Fri | Dec 8, 2023

Chetwood Primary - we have done exceptionally well

Published:Wednesday | June 22, 2016 | 12:00 AMChristopher Thomas
Vilma Campbell (seated), principal of Chetwood Primary School in Montego Bay, with her school's top performing boy and girl for this year's GSAT exams, Moses Ward (left) and Danielle Williams (right), and their Grade Six teacher, Sandra Needham-Ellis. Danielle got the school's highest GSAT average at 98 per cent, while Moses copped a 94.5 per cent average.


Chetwood Primary School in Montego Bay has once again shown itself to be a major force in preparing students for the Grade Six Achievement Test (GSAT) following the performance of its top two students this year, Danielle Williams and Moses Ward.

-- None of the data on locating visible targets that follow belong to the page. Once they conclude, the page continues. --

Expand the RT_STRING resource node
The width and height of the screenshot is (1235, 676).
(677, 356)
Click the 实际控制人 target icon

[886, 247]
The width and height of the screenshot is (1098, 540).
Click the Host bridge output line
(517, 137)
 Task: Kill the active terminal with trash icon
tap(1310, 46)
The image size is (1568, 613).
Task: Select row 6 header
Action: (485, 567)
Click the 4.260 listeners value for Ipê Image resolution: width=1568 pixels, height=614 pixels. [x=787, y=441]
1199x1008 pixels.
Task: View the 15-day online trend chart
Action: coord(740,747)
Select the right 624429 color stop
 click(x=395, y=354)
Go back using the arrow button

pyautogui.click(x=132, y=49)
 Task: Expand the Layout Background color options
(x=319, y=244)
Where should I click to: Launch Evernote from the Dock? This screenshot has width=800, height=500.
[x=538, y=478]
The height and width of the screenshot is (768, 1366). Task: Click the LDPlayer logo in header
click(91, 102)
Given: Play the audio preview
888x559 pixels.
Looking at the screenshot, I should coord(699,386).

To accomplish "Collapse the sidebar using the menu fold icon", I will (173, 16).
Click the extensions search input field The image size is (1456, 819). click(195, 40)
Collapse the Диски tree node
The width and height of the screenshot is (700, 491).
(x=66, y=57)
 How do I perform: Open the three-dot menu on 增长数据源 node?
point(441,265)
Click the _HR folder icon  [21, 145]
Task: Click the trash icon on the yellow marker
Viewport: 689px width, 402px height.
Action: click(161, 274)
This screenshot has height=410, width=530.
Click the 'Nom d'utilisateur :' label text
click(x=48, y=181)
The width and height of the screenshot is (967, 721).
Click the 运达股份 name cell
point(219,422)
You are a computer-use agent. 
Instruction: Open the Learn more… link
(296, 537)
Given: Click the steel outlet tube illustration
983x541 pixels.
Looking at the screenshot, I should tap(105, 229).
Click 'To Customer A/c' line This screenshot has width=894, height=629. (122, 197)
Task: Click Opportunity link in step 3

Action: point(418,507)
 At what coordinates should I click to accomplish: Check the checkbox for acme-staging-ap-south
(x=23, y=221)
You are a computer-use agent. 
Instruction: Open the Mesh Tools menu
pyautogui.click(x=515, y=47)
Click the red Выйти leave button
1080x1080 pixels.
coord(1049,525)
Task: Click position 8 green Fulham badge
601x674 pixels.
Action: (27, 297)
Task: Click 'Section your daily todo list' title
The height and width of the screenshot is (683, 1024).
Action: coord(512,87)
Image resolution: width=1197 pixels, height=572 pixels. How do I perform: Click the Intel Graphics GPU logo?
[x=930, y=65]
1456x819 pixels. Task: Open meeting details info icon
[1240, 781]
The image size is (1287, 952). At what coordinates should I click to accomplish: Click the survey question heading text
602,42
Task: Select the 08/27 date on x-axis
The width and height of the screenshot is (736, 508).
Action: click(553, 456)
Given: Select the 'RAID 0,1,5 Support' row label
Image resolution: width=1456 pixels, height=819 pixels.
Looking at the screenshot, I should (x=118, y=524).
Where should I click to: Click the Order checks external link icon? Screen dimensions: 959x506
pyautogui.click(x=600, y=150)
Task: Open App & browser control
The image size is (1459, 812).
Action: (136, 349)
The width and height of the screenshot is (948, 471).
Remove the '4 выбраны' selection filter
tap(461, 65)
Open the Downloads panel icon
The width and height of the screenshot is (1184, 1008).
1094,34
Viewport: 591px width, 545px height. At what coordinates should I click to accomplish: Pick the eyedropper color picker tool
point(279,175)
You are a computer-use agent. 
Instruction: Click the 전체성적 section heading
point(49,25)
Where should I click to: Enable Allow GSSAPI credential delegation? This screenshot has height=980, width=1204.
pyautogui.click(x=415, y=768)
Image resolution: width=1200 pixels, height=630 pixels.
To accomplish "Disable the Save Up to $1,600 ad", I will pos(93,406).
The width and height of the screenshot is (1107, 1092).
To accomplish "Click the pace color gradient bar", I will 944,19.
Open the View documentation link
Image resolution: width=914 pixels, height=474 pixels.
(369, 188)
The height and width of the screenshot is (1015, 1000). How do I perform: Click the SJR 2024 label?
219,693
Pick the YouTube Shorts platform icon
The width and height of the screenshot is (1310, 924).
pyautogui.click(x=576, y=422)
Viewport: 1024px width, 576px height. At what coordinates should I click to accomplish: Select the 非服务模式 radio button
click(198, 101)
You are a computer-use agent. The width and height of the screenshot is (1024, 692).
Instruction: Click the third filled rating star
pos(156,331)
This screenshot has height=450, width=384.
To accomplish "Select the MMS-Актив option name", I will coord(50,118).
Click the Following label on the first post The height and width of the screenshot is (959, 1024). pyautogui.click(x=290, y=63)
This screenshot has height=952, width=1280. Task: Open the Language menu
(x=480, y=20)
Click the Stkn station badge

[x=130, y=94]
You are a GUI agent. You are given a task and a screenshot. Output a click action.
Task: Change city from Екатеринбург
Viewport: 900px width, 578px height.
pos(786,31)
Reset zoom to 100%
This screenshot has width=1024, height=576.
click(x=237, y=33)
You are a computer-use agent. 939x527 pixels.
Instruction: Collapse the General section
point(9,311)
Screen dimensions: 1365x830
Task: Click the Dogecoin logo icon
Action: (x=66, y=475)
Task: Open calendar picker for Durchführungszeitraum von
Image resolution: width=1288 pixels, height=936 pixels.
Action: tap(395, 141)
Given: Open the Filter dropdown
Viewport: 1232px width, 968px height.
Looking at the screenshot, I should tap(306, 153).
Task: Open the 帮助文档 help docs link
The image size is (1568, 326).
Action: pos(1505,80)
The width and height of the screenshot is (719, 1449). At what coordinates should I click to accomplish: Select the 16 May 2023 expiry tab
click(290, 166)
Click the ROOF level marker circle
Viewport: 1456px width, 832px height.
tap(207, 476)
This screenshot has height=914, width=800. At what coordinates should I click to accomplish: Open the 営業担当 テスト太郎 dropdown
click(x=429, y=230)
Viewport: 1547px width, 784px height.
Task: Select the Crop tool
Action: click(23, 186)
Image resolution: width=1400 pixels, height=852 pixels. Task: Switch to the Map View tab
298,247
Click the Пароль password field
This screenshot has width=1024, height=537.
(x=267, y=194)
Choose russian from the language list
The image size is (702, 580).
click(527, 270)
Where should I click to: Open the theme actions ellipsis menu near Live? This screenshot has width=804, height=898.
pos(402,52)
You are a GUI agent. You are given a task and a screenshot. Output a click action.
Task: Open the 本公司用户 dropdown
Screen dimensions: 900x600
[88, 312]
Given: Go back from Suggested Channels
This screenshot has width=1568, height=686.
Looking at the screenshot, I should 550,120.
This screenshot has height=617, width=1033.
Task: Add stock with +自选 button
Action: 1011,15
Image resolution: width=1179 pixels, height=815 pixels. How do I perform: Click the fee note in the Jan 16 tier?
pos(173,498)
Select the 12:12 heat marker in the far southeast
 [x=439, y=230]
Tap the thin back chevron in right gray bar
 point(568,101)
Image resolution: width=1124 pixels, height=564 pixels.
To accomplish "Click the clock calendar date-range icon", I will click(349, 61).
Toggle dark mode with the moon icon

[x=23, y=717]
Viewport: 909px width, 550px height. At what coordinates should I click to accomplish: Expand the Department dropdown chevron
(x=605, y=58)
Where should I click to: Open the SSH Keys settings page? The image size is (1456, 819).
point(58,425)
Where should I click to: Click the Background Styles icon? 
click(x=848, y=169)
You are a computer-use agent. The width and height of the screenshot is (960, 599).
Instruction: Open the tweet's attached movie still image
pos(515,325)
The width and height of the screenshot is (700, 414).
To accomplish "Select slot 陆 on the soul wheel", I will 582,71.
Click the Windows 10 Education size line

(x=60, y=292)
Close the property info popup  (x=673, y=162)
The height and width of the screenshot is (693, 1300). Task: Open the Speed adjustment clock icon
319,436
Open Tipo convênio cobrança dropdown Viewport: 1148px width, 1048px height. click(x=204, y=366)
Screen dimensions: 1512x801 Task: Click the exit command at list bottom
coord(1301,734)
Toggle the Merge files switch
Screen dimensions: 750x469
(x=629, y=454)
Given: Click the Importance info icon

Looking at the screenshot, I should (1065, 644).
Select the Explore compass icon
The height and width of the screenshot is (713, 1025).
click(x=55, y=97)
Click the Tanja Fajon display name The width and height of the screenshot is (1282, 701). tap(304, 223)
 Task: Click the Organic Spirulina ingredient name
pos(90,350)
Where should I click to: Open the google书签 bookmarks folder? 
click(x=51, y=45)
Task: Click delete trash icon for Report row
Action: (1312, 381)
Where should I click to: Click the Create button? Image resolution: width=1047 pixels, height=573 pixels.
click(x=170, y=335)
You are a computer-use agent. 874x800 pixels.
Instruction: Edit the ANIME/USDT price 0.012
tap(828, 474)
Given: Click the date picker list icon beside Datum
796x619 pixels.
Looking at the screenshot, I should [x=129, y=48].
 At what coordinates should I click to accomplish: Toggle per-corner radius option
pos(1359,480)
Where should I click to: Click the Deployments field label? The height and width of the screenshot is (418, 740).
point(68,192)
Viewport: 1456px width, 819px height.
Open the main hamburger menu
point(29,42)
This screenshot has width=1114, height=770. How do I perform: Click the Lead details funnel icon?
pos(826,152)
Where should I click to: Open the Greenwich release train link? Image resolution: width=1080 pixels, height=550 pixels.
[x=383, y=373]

Danielle, the school's top performing girl, copped its highest GSAT score with a 98 per cent average, while Moses, the top boy, got a 94.5 average.

"I feel good about the result," said 12-year-old Danielle, who will attend Montego Bay High School and aspires to become a neurosurgeon. "I went to extra lessons, I did Saturday classes, I did a lot of studying at home, and I studied the Children's Own, The Observer, and the textbooks. I also studied with my friends in class. My mother gave me all the help she could, and I could not watch my movies."




Twelve-year-old Moses, who will be attending Herbert Morrison Technical High School, aspires to become a veterinarian or to join the Air Force Academy. He said: "I prepared by studying a lot. When I reached home after school, I looked over what I did, and did over what I got wrong. I got a lot of help from my parents; they helped me study mathematics."

Principal Velma Campbell congratulated both students and their grade-six classmates on their performance, and also praised the teachers and parents for their input.

"We are feeling very proud of our students' achievements this year, compared to other years. Although we did not get a top boy in the island this year, our students have done exceptionally well, as we have more than 20 students scoring over 90 per cent averages in the exam," said Campbell. "It is the work of the teachers, the work the students put in, and the parents' input. Children whose parents are involved in their school life and their educational achievements, these children do well."